▶ **WORK INSTRUCTIONS**
The answer should be an exact copy of the data.

[Saved entries]
Content starts

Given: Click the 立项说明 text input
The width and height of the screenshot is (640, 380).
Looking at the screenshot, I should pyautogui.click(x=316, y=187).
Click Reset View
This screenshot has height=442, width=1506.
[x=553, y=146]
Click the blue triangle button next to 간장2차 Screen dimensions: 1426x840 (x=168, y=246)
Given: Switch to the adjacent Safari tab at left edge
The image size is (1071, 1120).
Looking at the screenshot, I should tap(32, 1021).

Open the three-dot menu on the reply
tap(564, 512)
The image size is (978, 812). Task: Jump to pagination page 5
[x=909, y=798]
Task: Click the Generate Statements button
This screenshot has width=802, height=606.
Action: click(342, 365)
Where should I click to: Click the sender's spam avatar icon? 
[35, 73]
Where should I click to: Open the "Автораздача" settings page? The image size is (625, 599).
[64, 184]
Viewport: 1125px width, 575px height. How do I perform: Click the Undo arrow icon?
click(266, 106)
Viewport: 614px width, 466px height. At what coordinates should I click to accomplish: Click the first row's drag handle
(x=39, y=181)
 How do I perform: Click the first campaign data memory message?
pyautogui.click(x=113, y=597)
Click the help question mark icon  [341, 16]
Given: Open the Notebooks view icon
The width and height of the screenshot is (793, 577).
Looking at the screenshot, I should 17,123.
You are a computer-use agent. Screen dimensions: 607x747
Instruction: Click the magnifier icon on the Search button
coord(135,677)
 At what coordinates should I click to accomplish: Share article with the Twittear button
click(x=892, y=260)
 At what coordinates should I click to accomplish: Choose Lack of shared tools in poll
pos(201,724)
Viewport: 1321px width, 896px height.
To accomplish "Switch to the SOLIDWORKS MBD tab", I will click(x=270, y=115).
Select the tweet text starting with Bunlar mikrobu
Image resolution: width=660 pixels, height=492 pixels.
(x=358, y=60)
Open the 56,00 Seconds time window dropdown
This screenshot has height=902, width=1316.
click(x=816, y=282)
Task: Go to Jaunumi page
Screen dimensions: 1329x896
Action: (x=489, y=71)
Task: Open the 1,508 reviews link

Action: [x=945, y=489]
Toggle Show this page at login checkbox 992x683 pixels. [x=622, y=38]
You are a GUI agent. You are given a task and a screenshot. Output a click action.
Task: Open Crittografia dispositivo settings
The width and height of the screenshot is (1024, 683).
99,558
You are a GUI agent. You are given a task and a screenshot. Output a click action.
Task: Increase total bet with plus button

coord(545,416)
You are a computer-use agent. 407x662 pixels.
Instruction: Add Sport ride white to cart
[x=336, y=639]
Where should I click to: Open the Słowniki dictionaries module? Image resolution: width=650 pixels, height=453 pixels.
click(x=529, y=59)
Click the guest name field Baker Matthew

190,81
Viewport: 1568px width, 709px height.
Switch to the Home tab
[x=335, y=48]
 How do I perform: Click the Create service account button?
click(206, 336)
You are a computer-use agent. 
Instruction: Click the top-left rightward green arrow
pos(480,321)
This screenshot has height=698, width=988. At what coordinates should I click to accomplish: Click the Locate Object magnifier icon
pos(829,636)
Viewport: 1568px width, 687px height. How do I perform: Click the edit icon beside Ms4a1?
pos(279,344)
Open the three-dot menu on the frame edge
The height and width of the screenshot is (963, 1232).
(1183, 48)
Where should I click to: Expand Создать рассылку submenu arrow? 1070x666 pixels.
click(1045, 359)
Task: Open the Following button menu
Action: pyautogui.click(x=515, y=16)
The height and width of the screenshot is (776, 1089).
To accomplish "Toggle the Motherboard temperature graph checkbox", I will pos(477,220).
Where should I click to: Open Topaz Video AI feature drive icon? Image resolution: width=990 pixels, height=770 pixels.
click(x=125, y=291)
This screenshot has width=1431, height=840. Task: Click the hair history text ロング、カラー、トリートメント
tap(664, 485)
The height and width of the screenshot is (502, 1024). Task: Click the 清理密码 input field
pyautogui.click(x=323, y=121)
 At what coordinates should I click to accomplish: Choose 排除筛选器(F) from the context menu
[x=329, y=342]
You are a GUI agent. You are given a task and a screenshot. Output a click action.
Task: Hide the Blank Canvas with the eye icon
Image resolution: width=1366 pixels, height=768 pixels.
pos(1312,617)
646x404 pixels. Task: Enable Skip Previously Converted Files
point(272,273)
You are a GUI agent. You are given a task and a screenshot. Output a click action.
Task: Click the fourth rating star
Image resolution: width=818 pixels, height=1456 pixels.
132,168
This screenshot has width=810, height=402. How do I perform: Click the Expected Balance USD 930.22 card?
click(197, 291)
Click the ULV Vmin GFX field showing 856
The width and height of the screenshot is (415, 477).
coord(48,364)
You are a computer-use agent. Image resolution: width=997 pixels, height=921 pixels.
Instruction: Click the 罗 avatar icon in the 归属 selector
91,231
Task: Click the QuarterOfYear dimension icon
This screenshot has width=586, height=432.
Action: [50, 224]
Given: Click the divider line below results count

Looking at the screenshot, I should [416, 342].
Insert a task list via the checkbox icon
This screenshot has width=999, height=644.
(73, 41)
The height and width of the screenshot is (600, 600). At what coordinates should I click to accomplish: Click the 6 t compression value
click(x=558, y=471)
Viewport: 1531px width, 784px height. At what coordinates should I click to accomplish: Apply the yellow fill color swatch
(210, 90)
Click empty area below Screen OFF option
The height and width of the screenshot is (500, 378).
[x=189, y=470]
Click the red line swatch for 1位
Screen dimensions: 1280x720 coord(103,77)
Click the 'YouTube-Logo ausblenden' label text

Content ends

▶ **RESULT OF THE EXERCISE**
Given: Click the 立项说明 text input
The width and height of the screenshot is (640, 380).
Looking at the screenshot, I should pyautogui.click(x=316, y=187).
Click Reset View
This screenshot has height=442, width=1506.
[x=553, y=146]
Click the blue triangle button next to 간장2차 Screen dimensions: 1426x840 (x=168, y=246)
Given: Switch to the adjacent Safari tab at left edge
The image size is (1071, 1120).
Looking at the screenshot, I should tap(32, 1021).

Open the three-dot menu on the reply
tap(564, 512)
The image size is (978, 812). Task: Jump to pagination page 5
[x=909, y=798]
Task: Click the Generate Statements button
This screenshot has width=802, height=606.
Action: click(342, 365)
Where should I click to: Click the sender's spam avatar icon? 
[35, 73]
Where should I click to: Open the "Автораздача" settings page? The image size is (625, 599).
[64, 184]
Viewport: 1125px width, 575px height. How do I perform: Click the Undo arrow icon?
click(266, 106)
Viewport: 614px width, 466px height. At what coordinates should I click to accomplish: Click the first row's drag handle
(x=39, y=181)
 How do I perform: Click the first campaign data memory message?
pyautogui.click(x=113, y=597)
Click the help question mark icon  [341, 16]
Given: Open the Notebooks view icon
The width and height of the screenshot is (793, 577).
Looking at the screenshot, I should 17,123.
You are a computer-use agent. Screen dimensions: 607x747
Instruction: Click the magnifier icon on the Search button
coord(135,677)
 At what coordinates should I click to accomplish: Share article with the Twittear button
click(x=892, y=260)
 At what coordinates should I click to accomplish: Choose Lack of shared tools in poll
pos(201,724)
Viewport: 1321px width, 896px height.
To accomplish "Switch to the SOLIDWORKS MBD tab", I will click(x=270, y=115).
Select the tweet text starting with Bunlar mikrobu
Image resolution: width=660 pixels, height=492 pixels.
(x=358, y=60)
Open the 56,00 Seconds time window dropdown
This screenshot has height=902, width=1316.
click(x=816, y=282)
Task: Go to Jaunumi page
Screen dimensions: 1329x896
Action: (x=489, y=71)
Task: Open the 1,508 reviews link

Action: [x=945, y=489]
Toggle Show this page at login checkbox 992x683 pixels. [x=622, y=38]
You are a GUI agent. You are given a task and a screenshot. Output a click action.
Task: Open Crittografia dispositivo settings
The width and height of the screenshot is (1024, 683).
99,558
You are a GUI agent. You are given a task and a screenshot. Output a click action.
Task: Increase total bet with plus button

coord(545,416)
You are a computer-use agent. 407x662 pixels.
Instruction: Add Sport ride white to cart
[x=336, y=639]
Where should I click to: Open the Słowniki dictionaries module? Image resolution: width=650 pixels, height=453 pixels.
click(x=529, y=59)
Click the guest name field Baker Matthew

190,81
Viewport: 1568px width, 709px height.
Switch to the Home tab
[x=335, y=48]
 How do I perform: Click the Create service account button?
click(206, 336)
You are a computer-use agent. 
Instruction: Click the top-left rightward green arrow
pos(480,321)
This screenshot has height=698, width=988. At what coordinates should I click to accomplish: Click the Locate Object magnifier icon
pos(829,636)
Viewport: 1568px width, 687px height. How do I perform: Click the edit icon beside Ms4a1?
pos(279,344)
Open the three-dot menu on the frame edge
The height and width of the screenshot is (963, 1232).
(1183, 48)
Where should I click to: Expand Создать рассылку submenu arrow? 1070x666 pixels.
click(1045, 359)
Task: Open the Following button menu
Action: pyautogui.click(x=515, y=16)
The height and width of the screenshot is (776, 1089).
To accomplish "Toggle the Motherboard temperature graph checkbox", I will pos(477,220).
Where should I click to: Open Topaz Video AI feature drive icon? Image resolution: width=990 pixels, height=770 pixels.
click(x=125, y=291)
This screenshot has width=1431, height=840. Task: Click the hair history text ロング、カラー、トリートメント
tap(664, 485)
The height and width of the screenshot is (502, 1024). Task: Click the 清理密码 input field
pyautogui.click(x=323, y=121)
 At what coordinates should I click to accomplish: Choose 排除筛选器(F) from the context menu
[x=329, y=342]
You are a GUI agent. You are given a task and a screenshot. Output a click action.
Task: Hide the Blank Canvas with the eye icon
Image resolution: width=1366 pixels, height=768 pixels.
pos(1312,617)
646x404 pixels. Task: Enable Skip Previously Converted Files
point(272,273)
You are a GUI agent. You are given a task and a screenshot. Output a click action.
Task: Click the fourth rating star
Image resolution: width=818 pixels, height=1456 pixels.
132,168
This screenshot has width=810, height=402. How do I perform: Click the Expected Balance USD 930.22 card?
click(197, 291)
Click the ULV Vmin GFX field showing 856
The width and height of the screenshot is (415, 477).
coord(48,364)
You are a computer-use agent. Image resolution: width=997 pixels, height=921 pixels.
Instruction: Click the 罗 avatar icon in the 归属 selector
91,231
Task: Click the QuarterOfYear dimension icon
This screenshot has width=586, height=432.
Action: [50, 224]
Given: Click the divider line below results count

Looking at the screenshot, I should [416, 342].
Insert a task list via the checkbox icon
This screenshot has width=999, height=644.
(73, 41)
The height and width of the screenshot is (600, 600). At what coordinates should I click to accomplish: Click the 6 t compression value
click(x=558, y=471)
Viewport: 1531px width, 784px height. At what coordinates should I click to accomplish: Apply the yellow fill color swatch
(210, 90)
Click empty area below Screen OFF option
The height and width of the screenshot is (500, 378).
[x=189, y=470]
Click the red line swatch for 1位
Screen dimensions: 1280x720 coord(103,77)
Click the 'YouTube-Logo ausblenden' label text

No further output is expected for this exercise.